SELECTION —

════════════════

2012-04-03 Thread Devin Teske

 -Original Message-
 From: owner-freebsd-curr...@freebsd.org [mailto:owner-freebsd-
 curr...@freebsd.org] On Behalf Of Ron McDowell
 Sent: Tuesday, April 03, 2012 3:14 PM
 To: freebsd-current
 Subject: Switching on/off 5V power to a USB port
 
 I just got a little USB powered fan and it sure would be nice if I could
 have cron on my FreeBSD box turn it on or off at certain times by
 switching off the 5V line on a USB port.  Anyone know how I can do
 that?  Thanks.

Alternatively, you could just plug your USB fan into your monitor.

A fellow engineer and I discovered that most monitors power-down the USB ports
when entering power-save mode (with Dell, HP, and Viewsonic, this is whenever
the screen blanks due to inactivity; are you using DPMS and/or greensaver?).

════════════════

DATA LINES —
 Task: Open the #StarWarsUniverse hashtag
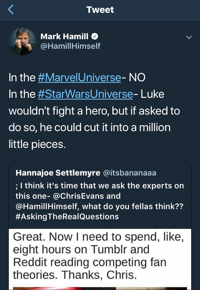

════════════════

STATED GOAL — Continue the mailing-list reply about switching a USB fan on and off, picking up after its final sentence.

RESULT OF THIS TASK —
Walking away from the PC will cause the fan to [eventually] turn off, while
waggling the mouse brings it back to life.


 BTW this is a pretty decent fan for the money. :)
 http://www.amazon.com/gp/product/B0033WSDOM/

We didn't have a USB powered fan, so we actually wired an internal case-fan to
the 5V lead and went that route. Nice fan though.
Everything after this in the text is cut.